▶ _TASK PROMPT_
Tally the lines below that contain the word "agent". Only the number should be returned.

Stored data:
== Segment start ==

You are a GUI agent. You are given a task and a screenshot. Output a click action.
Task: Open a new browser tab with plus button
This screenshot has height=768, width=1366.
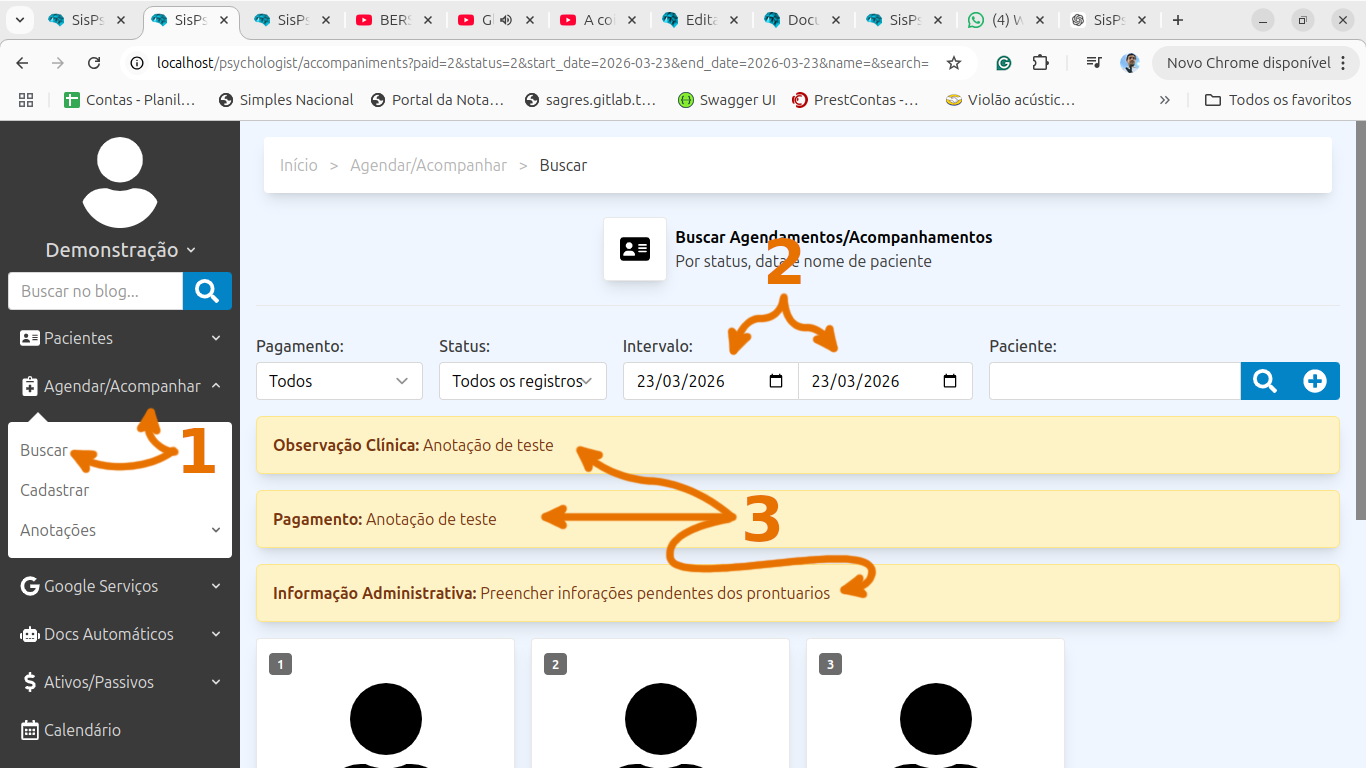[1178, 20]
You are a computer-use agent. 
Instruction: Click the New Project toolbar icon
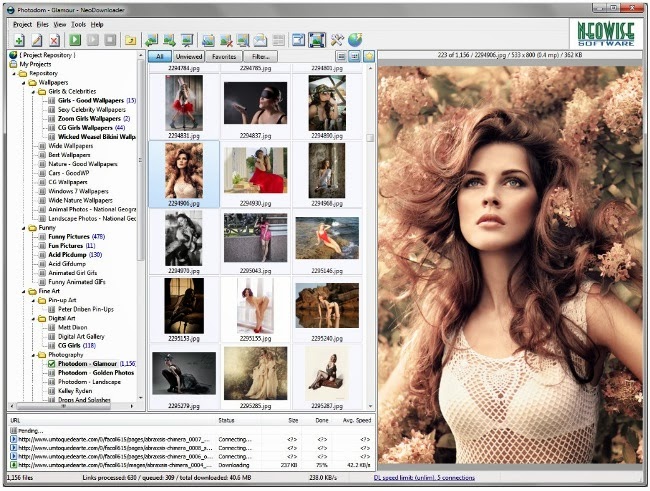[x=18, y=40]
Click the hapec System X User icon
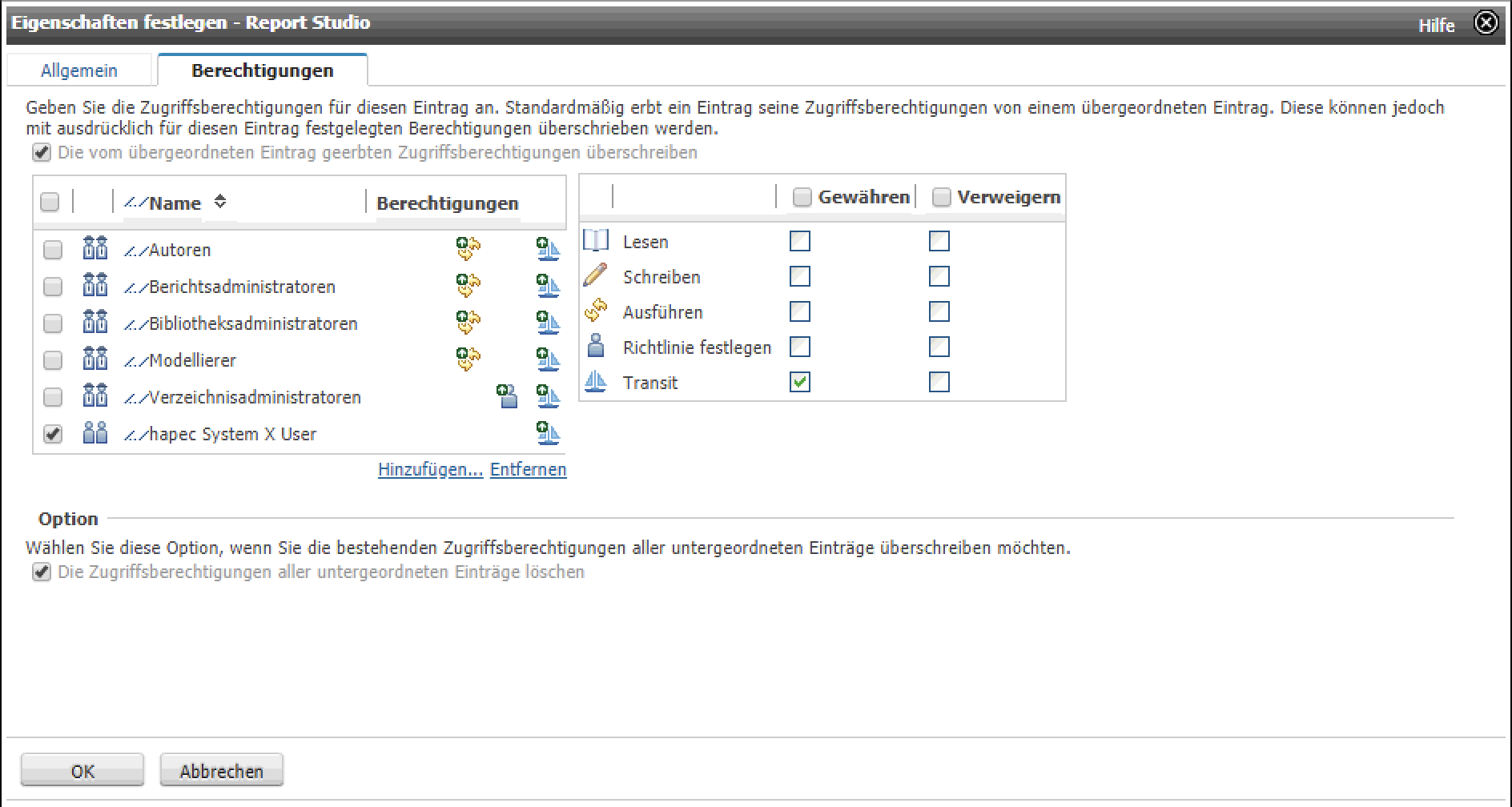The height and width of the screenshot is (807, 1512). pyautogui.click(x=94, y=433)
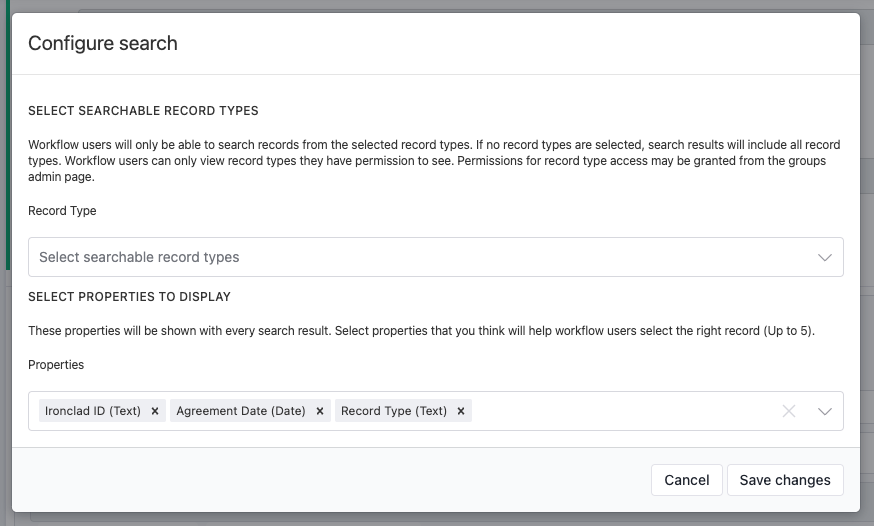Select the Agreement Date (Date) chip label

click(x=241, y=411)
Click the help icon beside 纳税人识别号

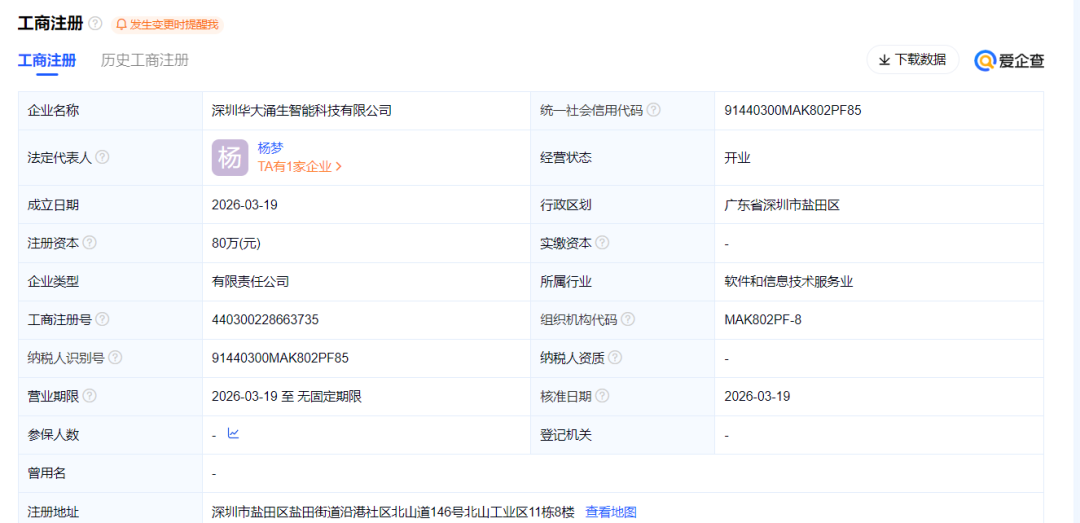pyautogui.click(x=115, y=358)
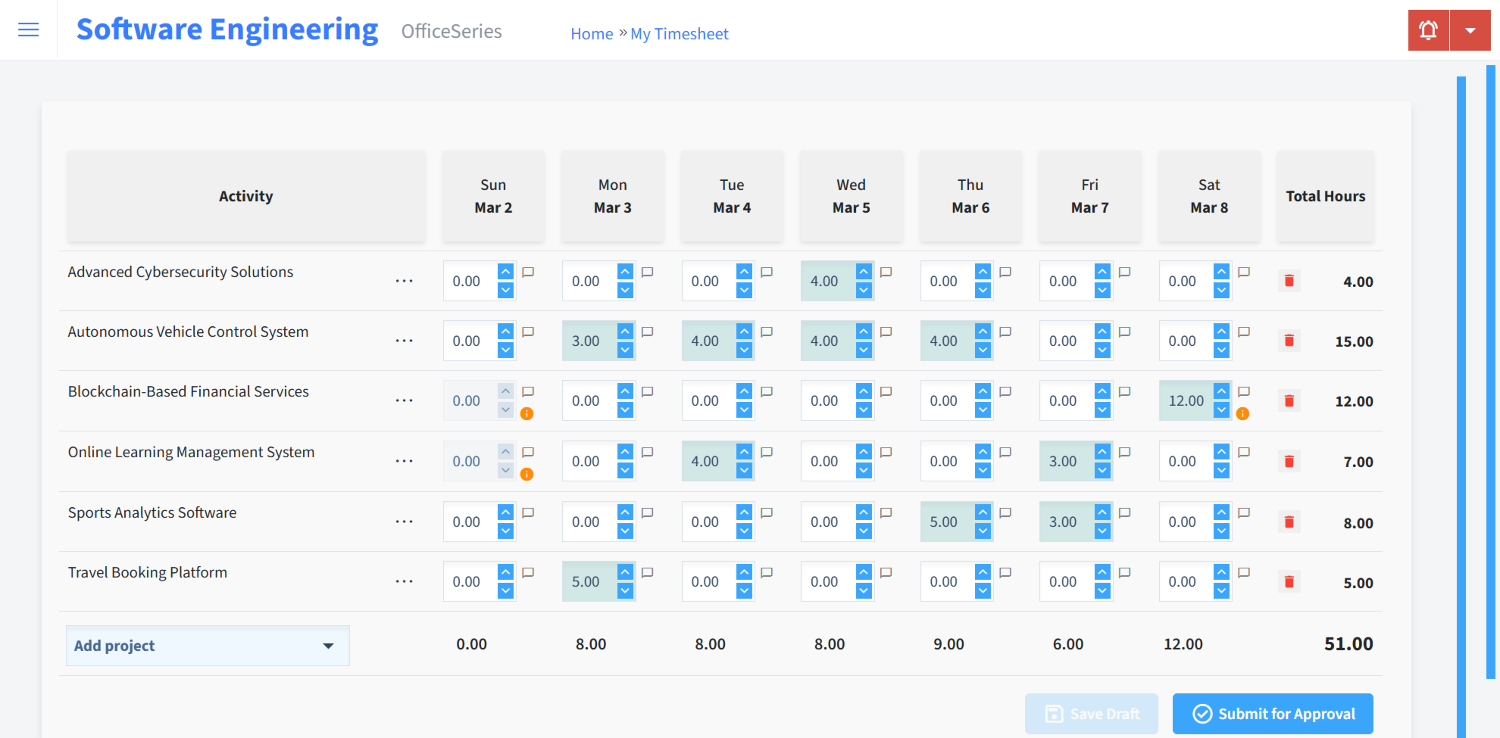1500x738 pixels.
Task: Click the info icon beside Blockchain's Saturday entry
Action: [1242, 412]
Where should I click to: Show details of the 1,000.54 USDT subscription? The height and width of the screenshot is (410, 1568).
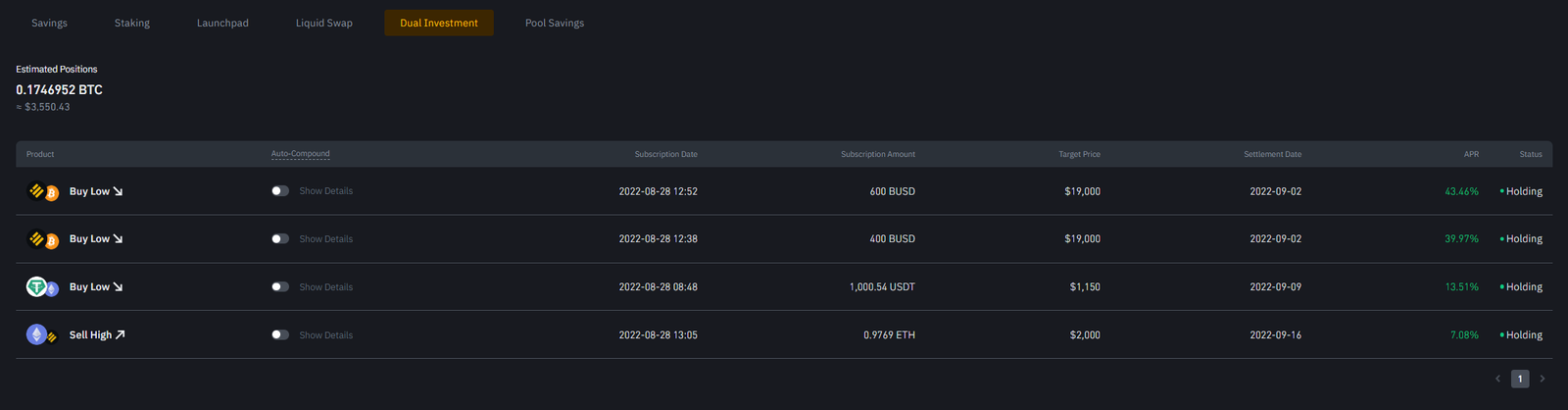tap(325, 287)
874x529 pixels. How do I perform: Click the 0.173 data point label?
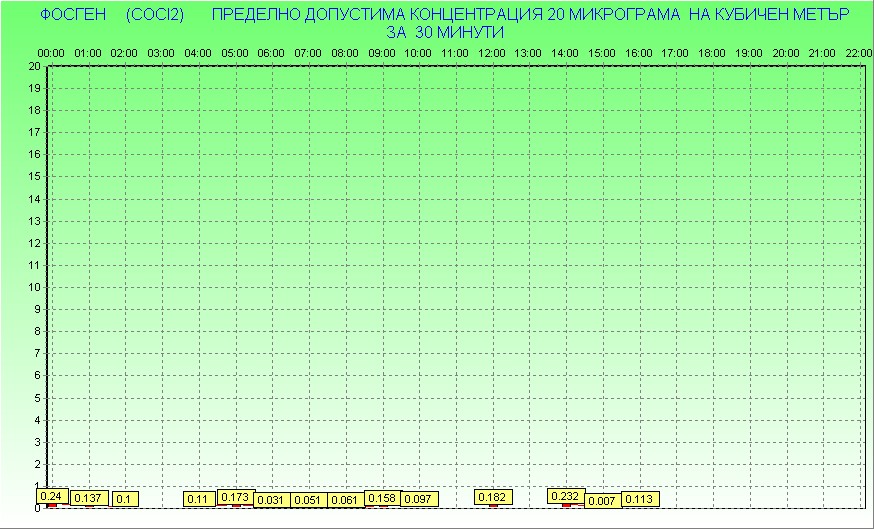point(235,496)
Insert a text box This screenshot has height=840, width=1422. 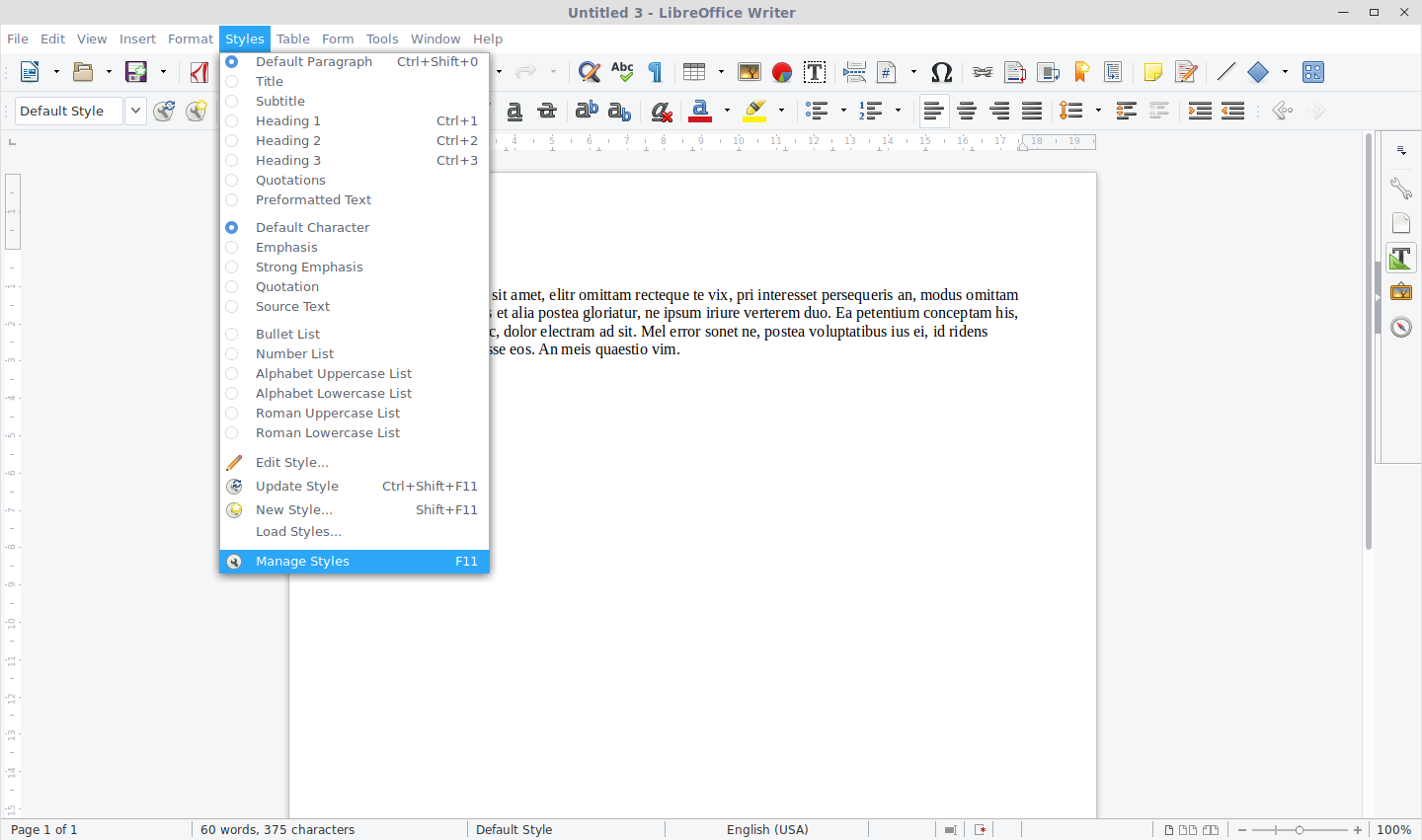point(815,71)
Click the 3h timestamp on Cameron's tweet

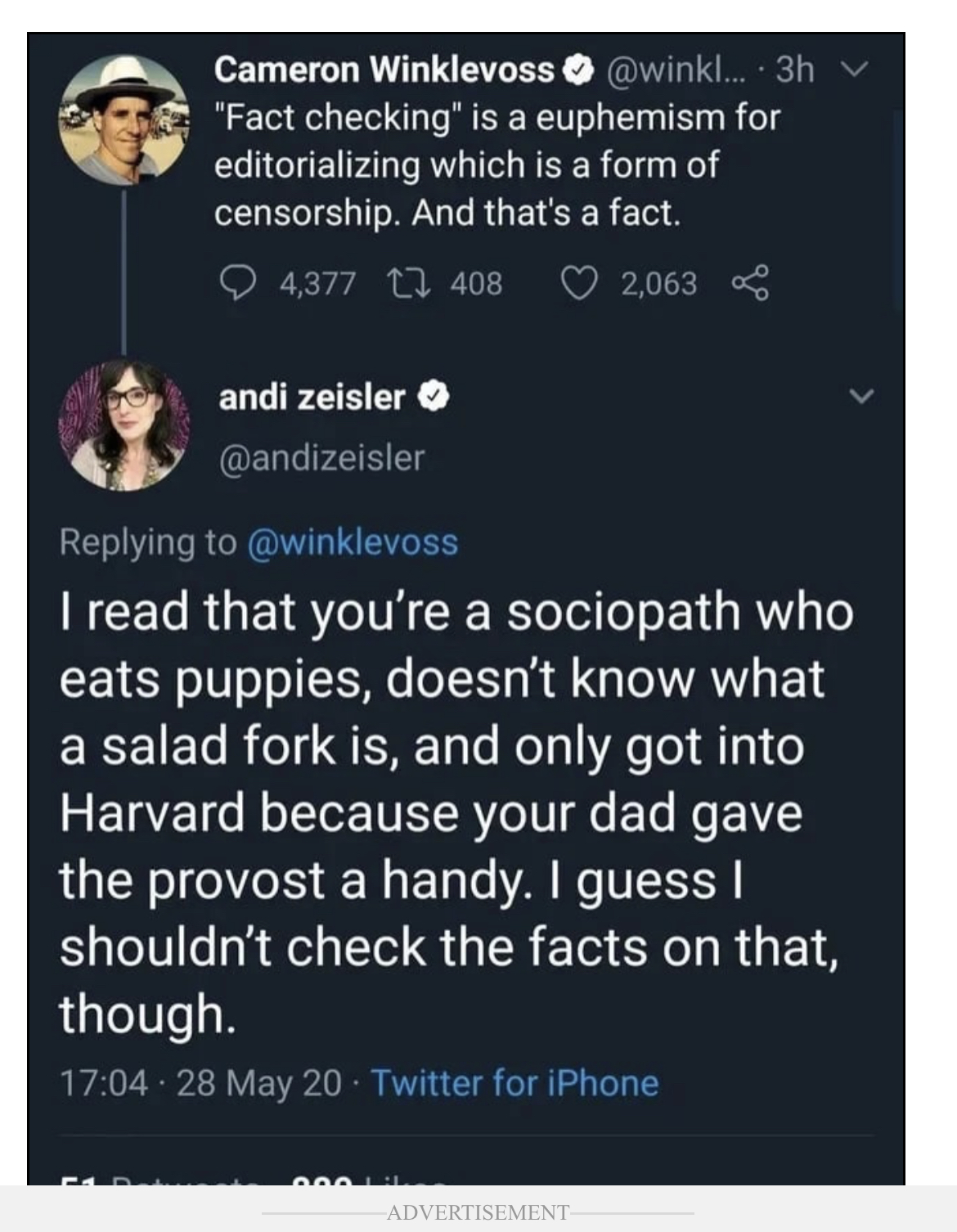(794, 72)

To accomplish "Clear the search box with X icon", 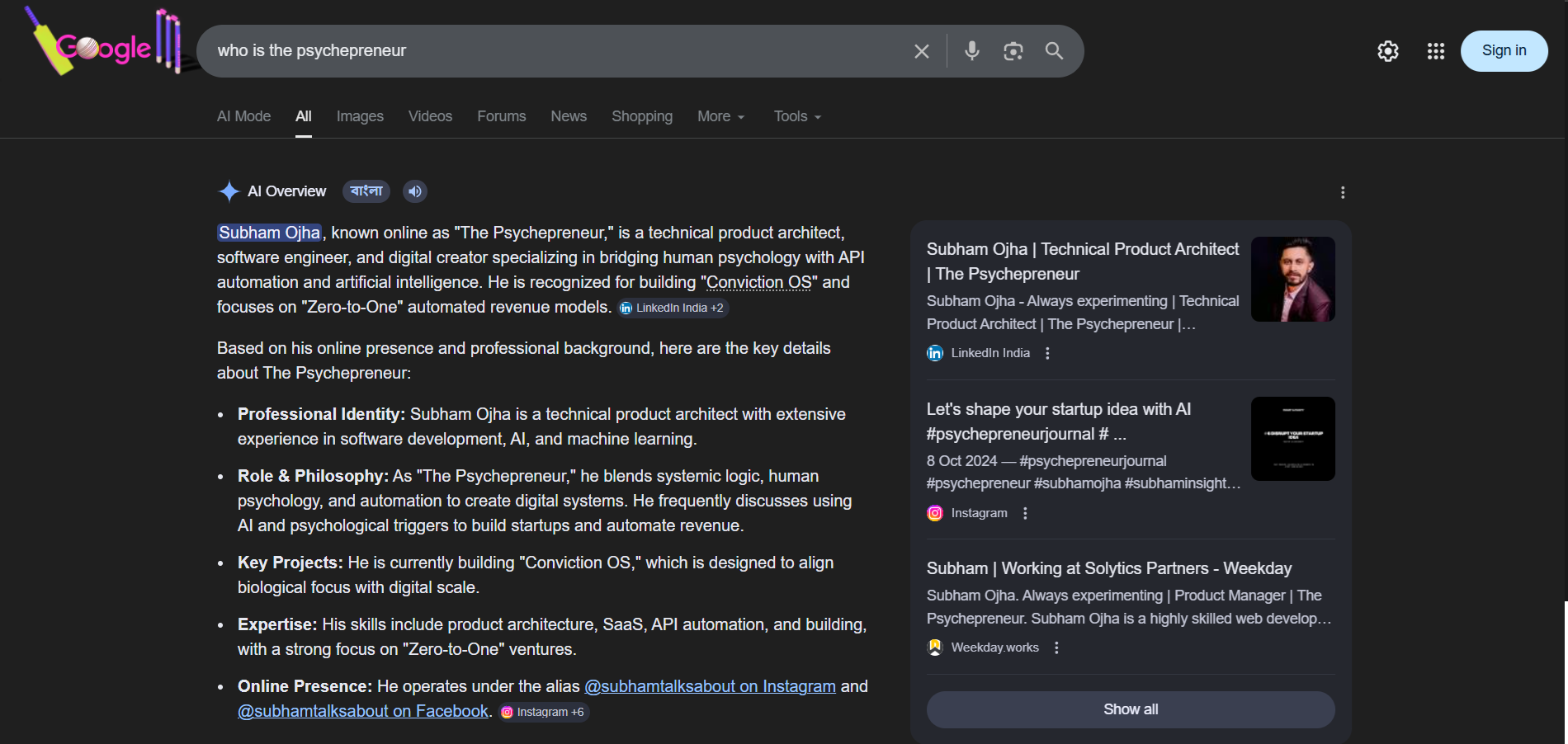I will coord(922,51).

== Segment end ==

▶ _RESPONSE BELOW_
2